EXERCISE OBJECTIVE:
Once the line containing "Given: Open the Pricing tab" is found, set down that line and each one after it exactly, through the end of the entries.

------ PROVIDED RECORDS ------

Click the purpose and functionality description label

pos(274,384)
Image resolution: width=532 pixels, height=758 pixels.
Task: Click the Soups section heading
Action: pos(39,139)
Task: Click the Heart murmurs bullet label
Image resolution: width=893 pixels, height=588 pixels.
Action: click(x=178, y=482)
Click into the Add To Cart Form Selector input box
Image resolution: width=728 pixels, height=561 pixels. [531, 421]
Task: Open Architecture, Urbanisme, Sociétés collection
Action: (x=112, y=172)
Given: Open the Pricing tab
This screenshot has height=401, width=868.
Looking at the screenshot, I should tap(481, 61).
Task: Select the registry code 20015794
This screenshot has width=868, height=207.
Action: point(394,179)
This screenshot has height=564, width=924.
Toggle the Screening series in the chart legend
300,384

------

SOLUTION:
Given: Open the Pricing tab
This screenshot has height=401, width=868.
Looking at the screenshot, I should tap(481, 61).
Task: Select the registry code 20015794
This screenshot has width=868, height=207.
Action: point(394,179)
This screenshot has height=564, width=924.
Toggle the Screening series in the chart legend
300,384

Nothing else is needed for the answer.